==== Отрывок ====

Хаос и незнание обстановки царили не только на западной границе. Высшее руководство в Москве тоже далеко не сразу осознало, что же, собственно, происходило, поэтому его первые распоряжения не соответствовали реальной ситуации и ставили перед войсками невыполнимые задачи. Так, в 07.15 22.06.1941 Тимошенко, Жуков и Маленков подписали директиву НКО № 2:
«22 июня 1941 г. в 04 часа утра немецкая авиация без всякого повода совершила налеты на наши аэродромы и города вдоль западной границы и подвергла их бомбардировке.
Одновременно в разных местах германские войска открыли артиллерийский огонь и перешли нашу границу.
В связи с неслыханным по наглости нападением со стороны Германии на Советский Союз ПРИКАЗЫВАЮ:
1. Войскам всеми силами и средствами обрушиться на вражеские силы и уничтожить их в районах, где они нарушили советскую границу.

==== Собранные данные ====

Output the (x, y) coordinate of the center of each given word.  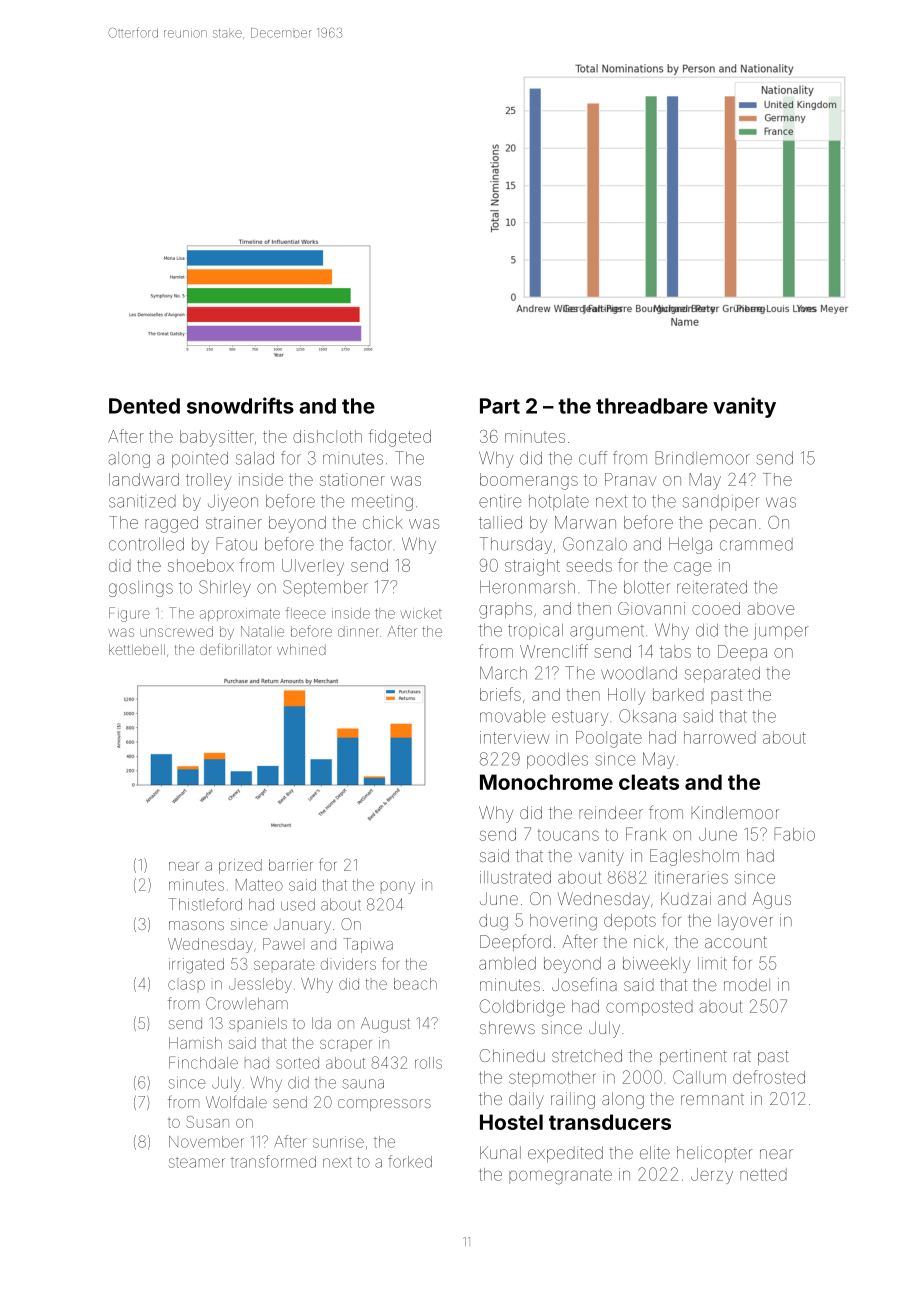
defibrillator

====

Что нужно сделать:
[1] Ответьте на вопросы по отрывку о директиве НКО № 2:
(а) В какое время 22.06.1941 была подписана директива?
(б) Во сколько, согласно директиве, немецкая авиация совершила налеты на аэродромы и города?
(в) Что пункт 1 директивы приказывал сделать войскам?
[2] Продолжите, пожалуйста, отрывок о директиве НКО № 2 после ее первого пункта.

Ответы на задания:
[1]
(а) В 07.15.
(б) В 04 часа утра.
(в) Всеми силами и средствами обрушиться на вражеские силы и уничтожить их в районах, где они нарушили советскую границу.

[2]
Впредь, до особого распоряжения, наземными войсками границу не переходить.
2. Разведывательной и боевой авиацией установить места сосредоточения авиации противника и группировку его наземных войск.
Мощными ударами бомбардировочной и штурмовой авиации уничтожить авиацию на аэродромах противника и разбомбить основные группировки его наземных войск.
Удары авиацией наносить на глубину германской территории до 100–150 км.
Разбомбить Кенигсберг и Мемель.
На территорию Финляндии и Румынии до особых указаний налетов не делать»[36].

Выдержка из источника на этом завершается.